Task → Return, from the data below, each line that contains the word "agent".

-------- Exercise materials --------

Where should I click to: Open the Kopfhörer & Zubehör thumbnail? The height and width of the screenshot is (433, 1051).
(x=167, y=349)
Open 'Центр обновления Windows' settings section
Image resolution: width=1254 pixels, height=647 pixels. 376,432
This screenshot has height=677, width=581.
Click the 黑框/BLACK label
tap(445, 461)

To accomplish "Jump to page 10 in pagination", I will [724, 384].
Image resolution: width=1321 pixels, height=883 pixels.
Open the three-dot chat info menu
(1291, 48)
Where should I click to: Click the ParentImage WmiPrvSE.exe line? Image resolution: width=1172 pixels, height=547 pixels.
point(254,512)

--------
-------- Exercise materials --------

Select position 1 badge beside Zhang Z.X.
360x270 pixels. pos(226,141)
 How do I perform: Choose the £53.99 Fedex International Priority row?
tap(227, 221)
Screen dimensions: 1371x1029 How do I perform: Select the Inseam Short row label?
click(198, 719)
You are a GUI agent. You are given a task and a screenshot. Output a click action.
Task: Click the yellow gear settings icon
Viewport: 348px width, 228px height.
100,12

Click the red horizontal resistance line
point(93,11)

--------
-------- Exercise materials --------

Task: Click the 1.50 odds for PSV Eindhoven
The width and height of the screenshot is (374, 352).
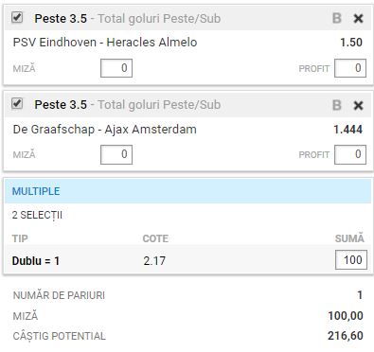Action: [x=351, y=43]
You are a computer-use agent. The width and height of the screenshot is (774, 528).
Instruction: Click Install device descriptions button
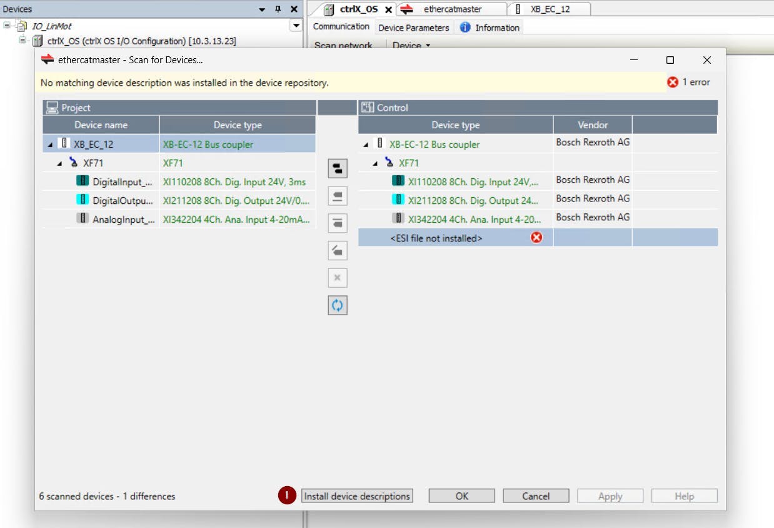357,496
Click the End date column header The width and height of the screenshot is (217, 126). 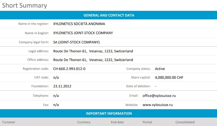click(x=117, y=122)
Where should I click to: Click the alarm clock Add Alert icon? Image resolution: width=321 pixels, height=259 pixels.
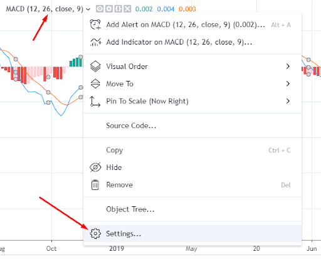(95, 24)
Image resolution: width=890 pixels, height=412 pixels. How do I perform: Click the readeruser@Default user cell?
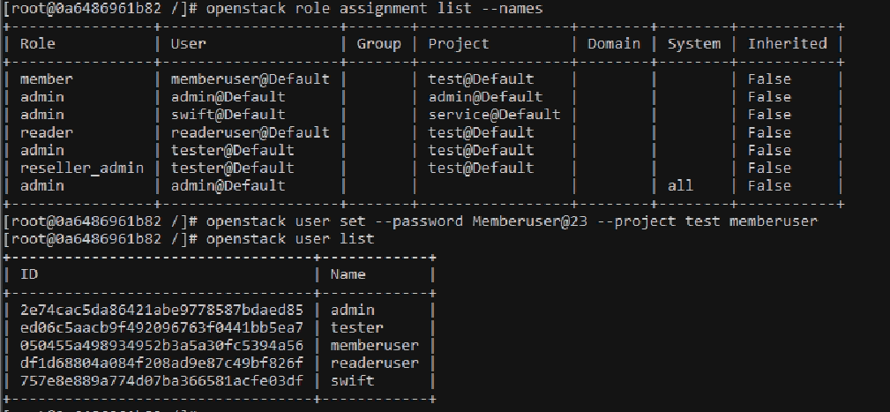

--------

Response area →
You are a GUI agent. You are given a task and a screenshot. Output a click action.
You are a computer-use agent. The width and height of the screenshot is (774, 528).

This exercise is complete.